(Records for pointing to text and elements)
[Begin]

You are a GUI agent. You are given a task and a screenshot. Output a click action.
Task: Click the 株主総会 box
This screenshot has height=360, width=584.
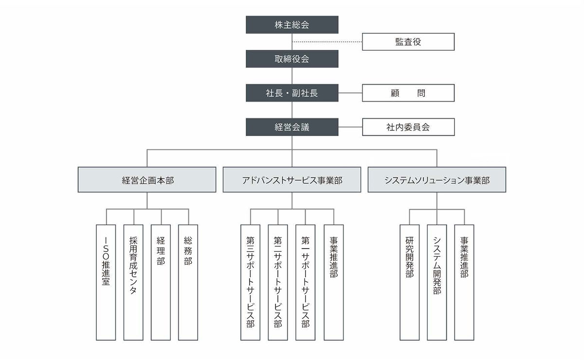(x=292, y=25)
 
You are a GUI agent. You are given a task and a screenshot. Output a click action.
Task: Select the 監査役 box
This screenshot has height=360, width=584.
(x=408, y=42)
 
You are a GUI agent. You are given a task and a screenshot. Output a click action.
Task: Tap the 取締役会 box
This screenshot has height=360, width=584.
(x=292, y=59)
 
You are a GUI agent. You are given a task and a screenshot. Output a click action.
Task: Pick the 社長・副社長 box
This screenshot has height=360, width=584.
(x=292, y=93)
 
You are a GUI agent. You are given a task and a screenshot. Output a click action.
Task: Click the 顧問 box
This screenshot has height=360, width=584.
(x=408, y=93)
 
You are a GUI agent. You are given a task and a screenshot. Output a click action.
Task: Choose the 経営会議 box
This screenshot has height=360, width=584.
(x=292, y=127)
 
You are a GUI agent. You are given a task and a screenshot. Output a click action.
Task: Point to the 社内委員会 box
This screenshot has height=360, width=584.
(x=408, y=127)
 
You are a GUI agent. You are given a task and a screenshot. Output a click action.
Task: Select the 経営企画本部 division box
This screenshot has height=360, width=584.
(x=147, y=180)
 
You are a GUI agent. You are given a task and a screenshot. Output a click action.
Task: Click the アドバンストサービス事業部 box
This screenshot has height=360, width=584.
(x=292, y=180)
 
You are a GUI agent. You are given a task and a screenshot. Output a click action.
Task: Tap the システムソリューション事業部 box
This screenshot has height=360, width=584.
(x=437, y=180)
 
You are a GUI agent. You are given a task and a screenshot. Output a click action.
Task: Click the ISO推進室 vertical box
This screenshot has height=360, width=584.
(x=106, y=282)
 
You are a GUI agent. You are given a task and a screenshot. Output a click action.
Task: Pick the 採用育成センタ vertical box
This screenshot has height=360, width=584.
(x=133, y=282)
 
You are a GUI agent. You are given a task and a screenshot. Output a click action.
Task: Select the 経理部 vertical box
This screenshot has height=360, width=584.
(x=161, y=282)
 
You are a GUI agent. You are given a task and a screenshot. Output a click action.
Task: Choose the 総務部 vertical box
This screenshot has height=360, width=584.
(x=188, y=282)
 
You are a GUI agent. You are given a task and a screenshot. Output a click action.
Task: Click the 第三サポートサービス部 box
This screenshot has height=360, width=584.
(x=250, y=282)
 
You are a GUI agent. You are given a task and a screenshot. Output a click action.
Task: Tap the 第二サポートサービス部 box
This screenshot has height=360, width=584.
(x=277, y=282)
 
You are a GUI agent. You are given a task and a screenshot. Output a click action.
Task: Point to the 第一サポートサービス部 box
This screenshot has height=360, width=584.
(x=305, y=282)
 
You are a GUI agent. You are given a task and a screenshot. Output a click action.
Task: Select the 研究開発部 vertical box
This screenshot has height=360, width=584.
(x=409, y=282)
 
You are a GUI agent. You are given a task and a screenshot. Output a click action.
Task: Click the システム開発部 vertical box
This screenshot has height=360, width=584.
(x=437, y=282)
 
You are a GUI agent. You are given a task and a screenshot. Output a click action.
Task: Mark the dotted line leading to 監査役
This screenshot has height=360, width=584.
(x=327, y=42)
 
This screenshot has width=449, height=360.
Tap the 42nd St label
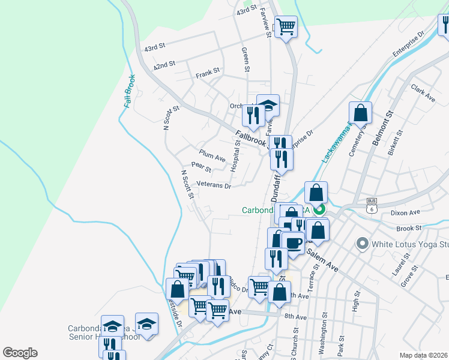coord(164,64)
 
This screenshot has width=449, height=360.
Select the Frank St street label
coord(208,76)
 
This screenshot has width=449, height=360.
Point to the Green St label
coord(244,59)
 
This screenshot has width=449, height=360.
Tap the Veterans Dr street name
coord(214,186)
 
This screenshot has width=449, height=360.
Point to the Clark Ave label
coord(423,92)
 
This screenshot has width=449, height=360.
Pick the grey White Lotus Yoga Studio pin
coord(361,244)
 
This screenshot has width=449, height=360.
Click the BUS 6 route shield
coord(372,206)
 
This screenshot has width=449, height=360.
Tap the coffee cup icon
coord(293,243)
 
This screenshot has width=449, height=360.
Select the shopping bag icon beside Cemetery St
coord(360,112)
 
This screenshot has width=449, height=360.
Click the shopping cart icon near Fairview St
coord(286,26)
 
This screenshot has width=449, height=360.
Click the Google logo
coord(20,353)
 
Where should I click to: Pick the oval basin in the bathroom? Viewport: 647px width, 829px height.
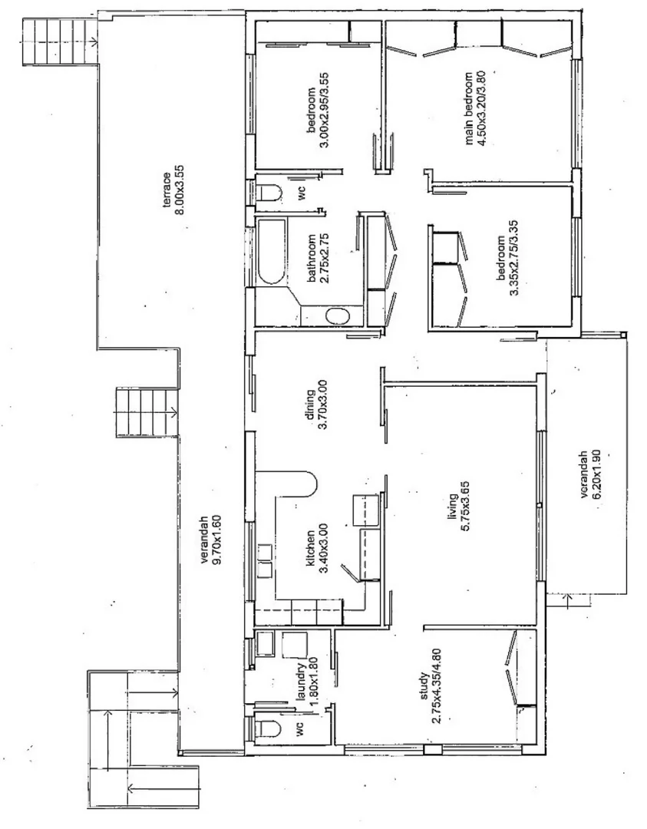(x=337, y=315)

[End]
[Begin]

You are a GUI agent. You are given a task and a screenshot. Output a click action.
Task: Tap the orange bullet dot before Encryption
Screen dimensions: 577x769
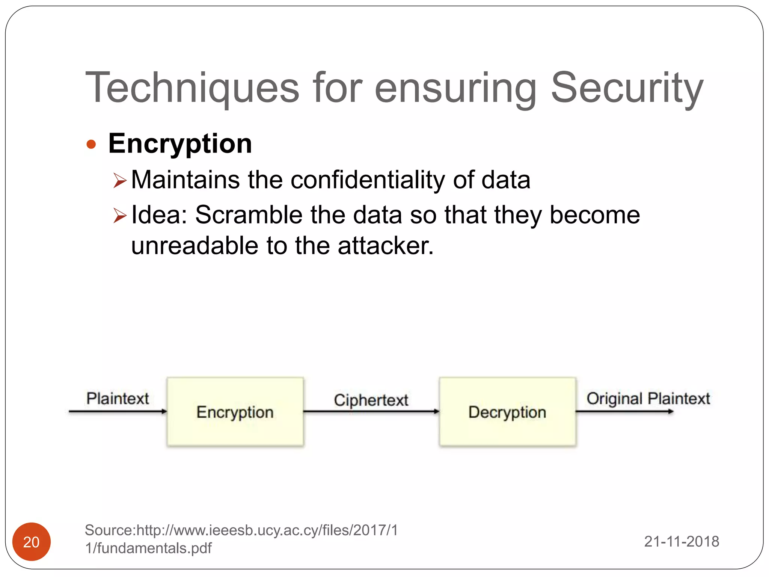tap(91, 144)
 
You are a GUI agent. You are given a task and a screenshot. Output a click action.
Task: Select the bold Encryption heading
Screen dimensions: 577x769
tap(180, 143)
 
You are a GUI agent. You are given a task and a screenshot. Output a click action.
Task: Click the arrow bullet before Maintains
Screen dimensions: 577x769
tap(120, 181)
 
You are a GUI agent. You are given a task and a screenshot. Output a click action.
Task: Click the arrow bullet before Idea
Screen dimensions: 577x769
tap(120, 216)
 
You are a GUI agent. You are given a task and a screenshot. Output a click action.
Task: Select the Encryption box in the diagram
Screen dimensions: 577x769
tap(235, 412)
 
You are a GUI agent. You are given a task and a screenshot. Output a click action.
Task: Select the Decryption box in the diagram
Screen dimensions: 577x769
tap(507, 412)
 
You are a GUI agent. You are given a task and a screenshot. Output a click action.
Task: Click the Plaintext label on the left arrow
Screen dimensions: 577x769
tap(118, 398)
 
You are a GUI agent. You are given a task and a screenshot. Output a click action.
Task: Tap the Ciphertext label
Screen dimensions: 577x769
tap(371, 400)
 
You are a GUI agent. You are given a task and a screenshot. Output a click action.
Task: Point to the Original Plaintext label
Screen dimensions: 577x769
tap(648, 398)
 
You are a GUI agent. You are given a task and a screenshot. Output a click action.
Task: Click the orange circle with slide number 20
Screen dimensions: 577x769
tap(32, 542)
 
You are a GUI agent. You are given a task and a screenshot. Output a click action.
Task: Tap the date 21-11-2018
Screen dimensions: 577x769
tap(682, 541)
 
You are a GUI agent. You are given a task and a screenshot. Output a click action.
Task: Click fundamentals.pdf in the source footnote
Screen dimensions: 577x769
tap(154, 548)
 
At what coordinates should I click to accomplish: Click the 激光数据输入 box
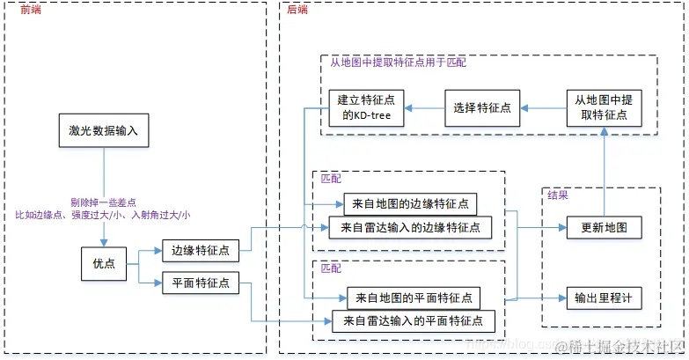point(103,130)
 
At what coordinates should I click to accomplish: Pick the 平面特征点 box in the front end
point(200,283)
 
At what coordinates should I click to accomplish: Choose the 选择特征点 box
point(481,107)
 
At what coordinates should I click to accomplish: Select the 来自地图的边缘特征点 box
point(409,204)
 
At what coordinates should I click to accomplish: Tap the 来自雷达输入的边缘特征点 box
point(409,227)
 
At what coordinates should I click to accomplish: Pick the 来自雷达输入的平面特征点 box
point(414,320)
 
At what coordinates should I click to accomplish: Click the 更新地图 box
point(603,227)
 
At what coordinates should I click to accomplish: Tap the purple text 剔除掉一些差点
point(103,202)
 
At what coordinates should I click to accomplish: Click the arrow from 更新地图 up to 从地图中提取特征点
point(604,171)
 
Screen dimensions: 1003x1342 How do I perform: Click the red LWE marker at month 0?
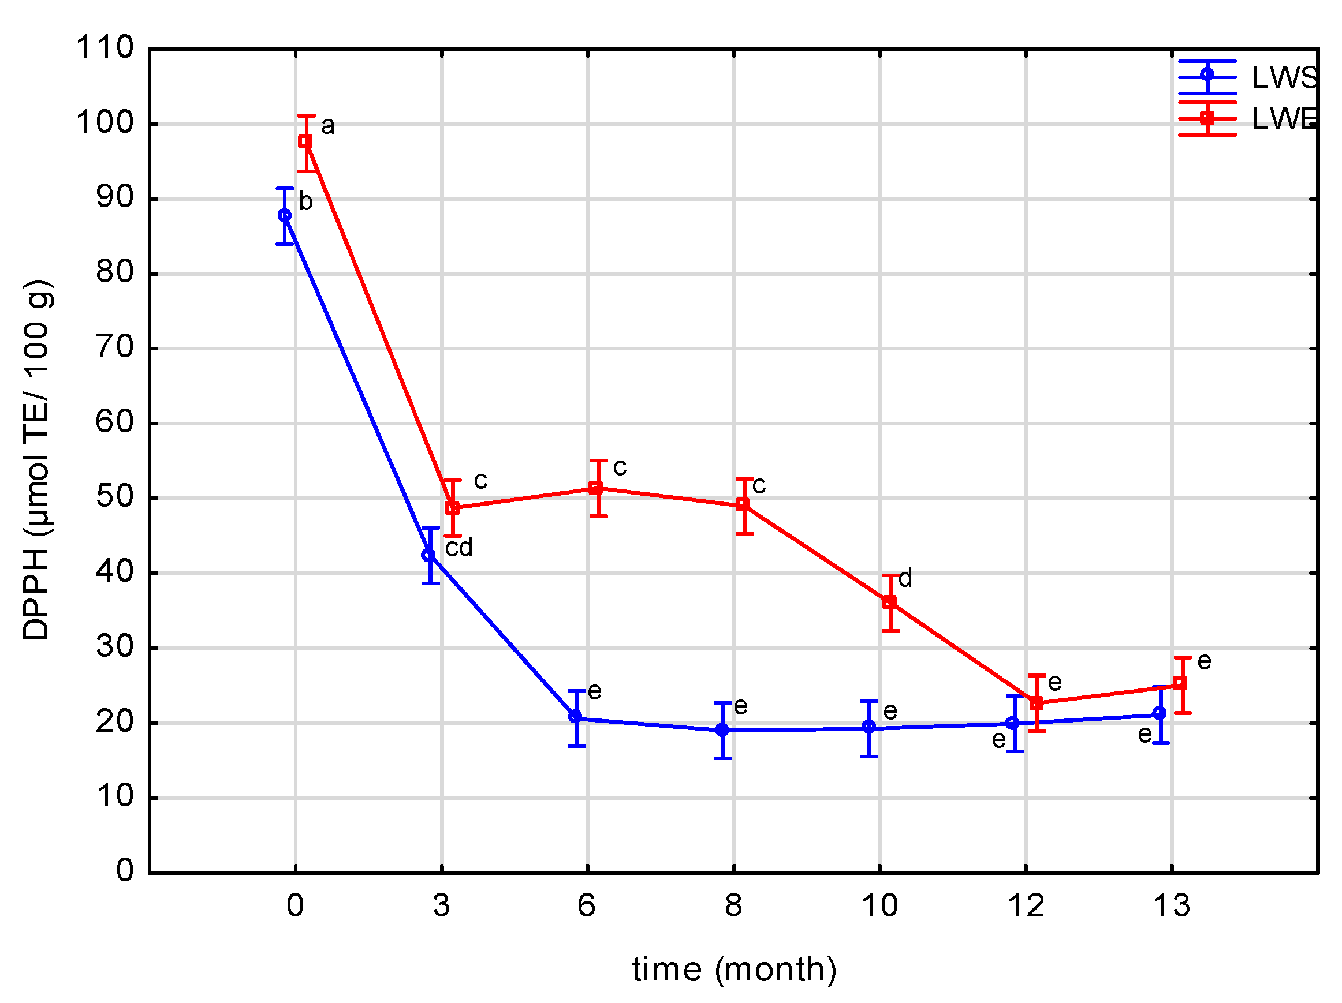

[End]

Problem statement:
Convert the stretch of the records from the line containing "At what coordinates should I click to accomplish: Choose" through the line containing "Screen dimensions: 1003x1342" into a JSON list of strings, one string per line, omitting blank lines.

Solution to this exercise:
[
  "At what coordinates should I click to accomplish: Choose the 选择特征点 box",
  "point(481,107)",
  "At what coordinates should I click to accomplish: Select the 来自地图的边缘特征点 box",
  "point(409,204)",
  "At what coordinates should I click to accomplish: Tap the 来自雷达输入的边缘特征点 box",
  "point(409,227)",
  "At what coordinates should I click to accomplish: Pick the 来自雷达输入的平面特征点 box",
  "point(414,320)",
  "At what coordinates should I click to accomplish: Click the 更新地图 box",
  "point(603,227)",
  "At what coordinates should I click to accomplish: Tap the purple text 剔除掉一些差点",
  "point(103,202)",
  "At what coordinates should I click to accomplish: Click the arrow from 更新地图 up to 从地图中提取特征点",
  "point(604,171)",
  "Screen dimensions: 1003x1342 How do I perform: Click the red LWE marker at month 0?"
]